Lagos sets ultimatum for HMOs to move clients on state insurance

One million Lagosians to benefit from Ghadebo Rhodes free health insurance

The Lagos State Health Management Agency (LSHMA) has mandated all private health maintenance organisations (HMOs) to enroll their clients on the State Social Health Insurance Scheme, ILERA EKO by July 14, 2023.

The move comes as the state government kicks off the implementation of the National Health Insurance Act (NHIA) 2022 which demands that all Nigerians get a mandatory social health insurance scheme, regardless of their existing plans.

This means that anyone currently using a private HMO plan will have it replaced by ILERA EKO as their primary insurance scheme, while their private plans then function complementary services.

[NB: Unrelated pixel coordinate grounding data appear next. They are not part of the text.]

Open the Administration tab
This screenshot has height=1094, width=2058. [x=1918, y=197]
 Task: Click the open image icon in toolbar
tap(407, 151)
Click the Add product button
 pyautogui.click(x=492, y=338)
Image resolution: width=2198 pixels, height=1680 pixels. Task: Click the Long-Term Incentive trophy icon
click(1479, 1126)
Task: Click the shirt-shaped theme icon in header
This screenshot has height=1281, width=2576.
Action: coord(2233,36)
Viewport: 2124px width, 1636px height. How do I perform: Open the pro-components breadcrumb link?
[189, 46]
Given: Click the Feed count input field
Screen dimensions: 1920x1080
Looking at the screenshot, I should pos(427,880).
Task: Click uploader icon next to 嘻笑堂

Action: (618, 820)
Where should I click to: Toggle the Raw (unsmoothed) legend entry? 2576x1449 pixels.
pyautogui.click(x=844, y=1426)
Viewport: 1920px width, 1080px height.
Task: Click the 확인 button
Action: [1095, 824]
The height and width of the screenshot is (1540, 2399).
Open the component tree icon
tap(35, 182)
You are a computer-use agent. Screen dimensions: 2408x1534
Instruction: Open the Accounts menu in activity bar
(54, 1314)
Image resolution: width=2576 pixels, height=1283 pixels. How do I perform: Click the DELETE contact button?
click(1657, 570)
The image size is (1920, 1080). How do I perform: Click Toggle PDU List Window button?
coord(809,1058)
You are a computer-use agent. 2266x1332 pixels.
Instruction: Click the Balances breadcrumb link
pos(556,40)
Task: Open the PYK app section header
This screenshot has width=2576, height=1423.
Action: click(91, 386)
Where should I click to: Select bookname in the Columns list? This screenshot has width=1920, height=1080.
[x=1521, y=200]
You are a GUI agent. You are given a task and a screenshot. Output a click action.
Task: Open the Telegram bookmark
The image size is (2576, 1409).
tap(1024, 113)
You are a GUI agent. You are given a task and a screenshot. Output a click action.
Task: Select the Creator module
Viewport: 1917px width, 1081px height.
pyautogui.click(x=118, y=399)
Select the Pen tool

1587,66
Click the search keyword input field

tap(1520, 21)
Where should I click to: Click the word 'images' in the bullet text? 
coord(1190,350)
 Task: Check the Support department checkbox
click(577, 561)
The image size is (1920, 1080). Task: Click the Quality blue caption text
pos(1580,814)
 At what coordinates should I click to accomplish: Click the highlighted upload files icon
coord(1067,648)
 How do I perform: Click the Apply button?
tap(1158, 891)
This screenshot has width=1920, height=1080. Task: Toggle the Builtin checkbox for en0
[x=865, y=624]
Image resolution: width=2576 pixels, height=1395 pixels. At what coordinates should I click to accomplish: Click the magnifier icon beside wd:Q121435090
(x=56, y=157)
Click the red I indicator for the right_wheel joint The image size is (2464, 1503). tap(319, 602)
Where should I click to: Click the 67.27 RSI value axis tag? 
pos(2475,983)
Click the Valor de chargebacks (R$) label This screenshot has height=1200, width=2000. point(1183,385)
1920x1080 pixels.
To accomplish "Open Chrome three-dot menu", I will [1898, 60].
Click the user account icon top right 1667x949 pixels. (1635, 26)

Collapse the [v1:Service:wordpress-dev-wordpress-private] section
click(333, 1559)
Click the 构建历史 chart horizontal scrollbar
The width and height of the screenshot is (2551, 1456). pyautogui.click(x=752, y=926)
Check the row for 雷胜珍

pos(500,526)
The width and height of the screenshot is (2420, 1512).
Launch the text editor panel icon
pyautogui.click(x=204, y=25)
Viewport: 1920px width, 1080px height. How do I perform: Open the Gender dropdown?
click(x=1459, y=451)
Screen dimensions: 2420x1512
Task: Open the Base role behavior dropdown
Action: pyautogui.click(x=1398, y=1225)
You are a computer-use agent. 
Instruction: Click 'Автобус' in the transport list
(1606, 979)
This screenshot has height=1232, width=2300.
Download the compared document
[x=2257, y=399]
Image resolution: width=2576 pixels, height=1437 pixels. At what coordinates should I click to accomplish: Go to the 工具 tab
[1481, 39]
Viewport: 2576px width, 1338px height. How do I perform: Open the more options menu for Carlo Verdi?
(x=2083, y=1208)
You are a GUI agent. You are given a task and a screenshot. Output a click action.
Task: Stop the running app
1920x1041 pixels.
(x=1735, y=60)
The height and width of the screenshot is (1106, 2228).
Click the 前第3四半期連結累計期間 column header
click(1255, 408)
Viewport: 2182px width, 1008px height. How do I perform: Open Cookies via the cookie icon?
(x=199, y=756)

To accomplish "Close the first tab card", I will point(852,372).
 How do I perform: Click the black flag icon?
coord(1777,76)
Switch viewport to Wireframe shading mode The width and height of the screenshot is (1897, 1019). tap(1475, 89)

Read also: Flush with Honeywell cash, Otudeko snaps up record First Bank shares

Emmanuella Zamba, LSHMA general manager in an official statement obtained by BusinessDay said the submission of the details of current enrollees of HMOs to the agency is necessary to generate a unique identification under the ILERA EKO policy.

All existing HMO clients are expected to be enrolled on the ILERA EKO health plan at the expiration of their current health insurance policies.

“The Agency has taken due cognizance of the views and demands of the HMOs as regards ensuring a seamless domestication of the NHIA Act and more importantly, necessary support for HMO businesses to thrive In Lagos State. In furtherance to the above, and In line with the Executive Order of the Governor on the domestication of the NHIA Act in Lagos state, the Agency is taking these steps,” the statement read.

The development implies that the state is going ahead to implement the NHIA act ahead of the unveiling of the official operational guidelines that stakeholders in the health insurance industry are anticipating from the national health insurance authority.

Issues flagged by stakeholders including the lack of cohesion between states schemes and national scheme premiums, poor public awareness of the implication of the act to health coverage and the impact on health insurance companies among others have been left in limbo.